• [O que fazer]:
A. Indica todas as pessoas que, segundo o trecho apresentado, muitos trabalhadores encorajavam a juntar-se a eles.
B. Transcreve do trecho apresentado a parte que abre com as palavras "Trabalhadores que eram" e fecha com "imperialismo com êxito.".

• [Trecho apresentado]:
--------

Trabalhadores que eram activos em lutas sociais, estavan em listas negras ou presos, mudavam-se voluntariamente ou eram exilados para países colonizados. Uma vez assentes além-mar, era-lhes dado acesso privilegiado a empregos mais bem pagos como supervisores, empregados qualificados ou eram promovidos a posições de administração. Trabalhadores militantes no centro do império, quando chegavam além-mar tornavam-se colaboradores coloniais. Muitos encorajavam antigos colegas, parentes e amigos a juntarem-se a eles como colonos bem sucedidos ou trabalhadores contratados. A "domesticação" de trabalhadores e a reconciliação de sentimentos democráticos e imperialistas era uma causa e uma consequência do imperialismo com êxito.

--------

• [Registos apresentados]:

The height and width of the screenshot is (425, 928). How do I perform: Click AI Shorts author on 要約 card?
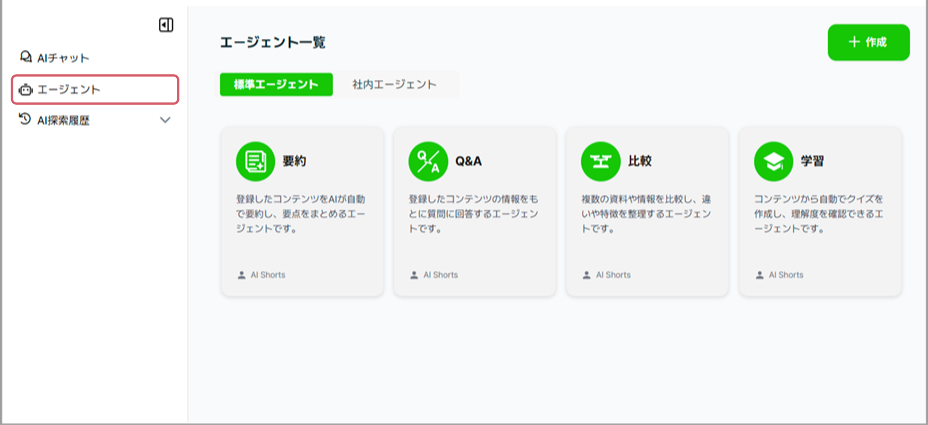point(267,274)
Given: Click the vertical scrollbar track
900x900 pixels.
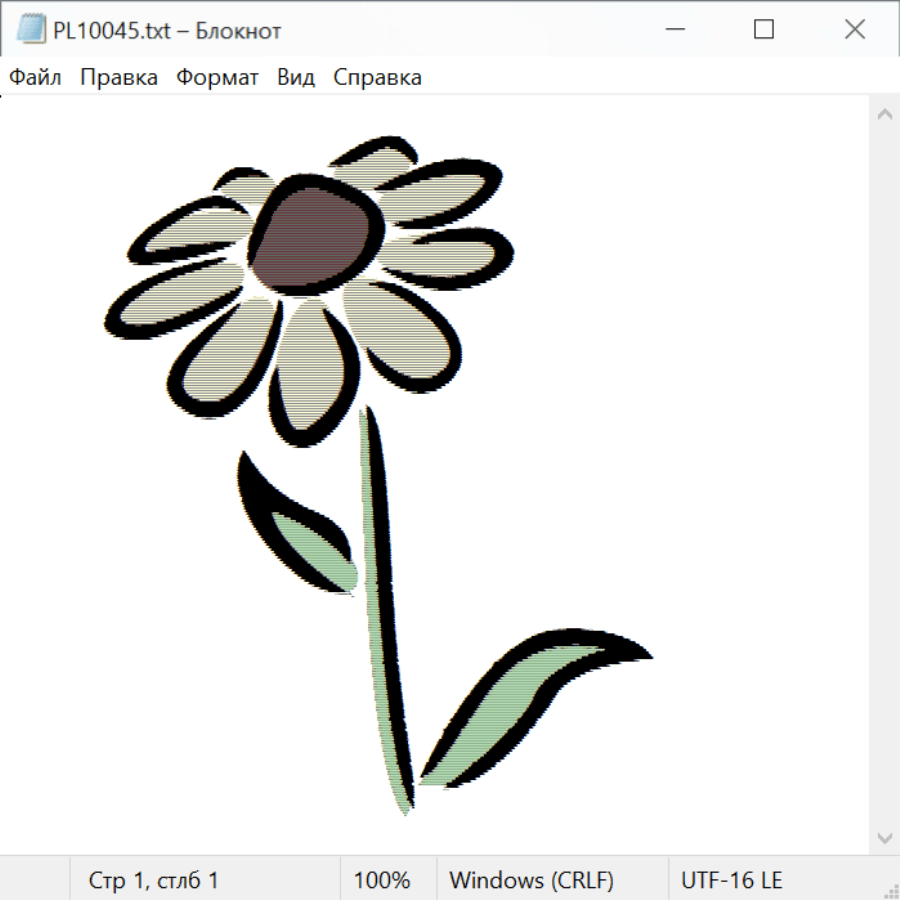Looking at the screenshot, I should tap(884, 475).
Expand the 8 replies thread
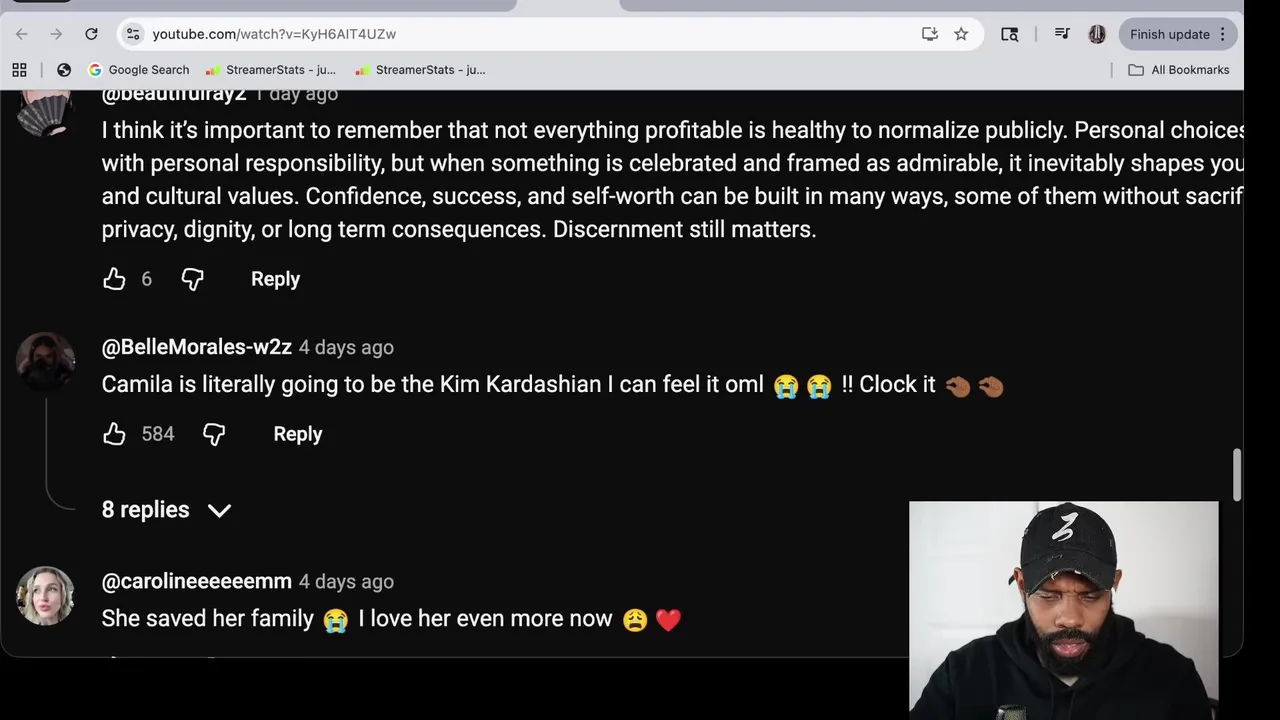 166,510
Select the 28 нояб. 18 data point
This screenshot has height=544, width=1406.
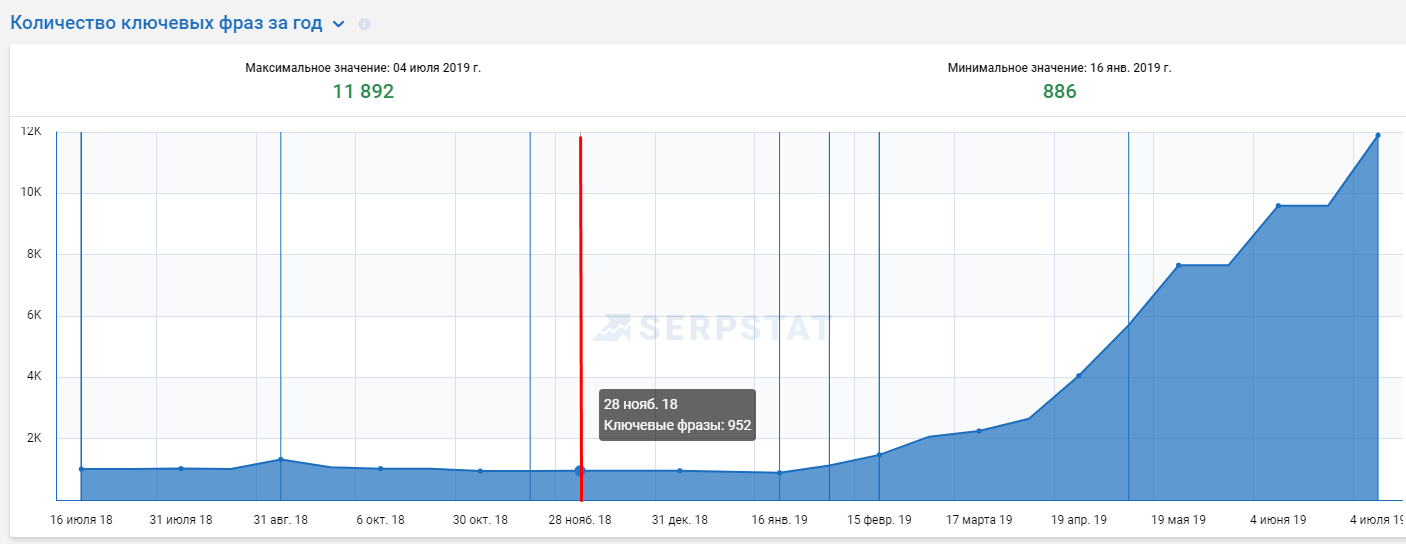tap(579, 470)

--------

• [Resultados finais]:
A. Antigos colegas, parentes e amigos.

B.
Trabalhadores que eram activos em lutas sociais, estavan em listas negras ou presos, mudavam-se voluntariamente ou eram exilados para países colonizados. Uma vez assentes além-mar, era-lhes dado acesso privilegiado a empregos mais bem pagos como supervisores, empregados qualificados ou eram promovidos a posições de administração. Trabalhadores militantes no centro do império, quando chegavam além-mar tornavam-se colaboradores coloniais. Muitos encorajavam antigos colegas, parentes e amigos a juntarem-se a eles como colonos bem sucedidos ou trabalhadores contratados. A "domesticação" de trabalhadores e a reconciliação de sentimentos democráticos e imperialistas era uma causa e uma consequência do imperialismo com êxito.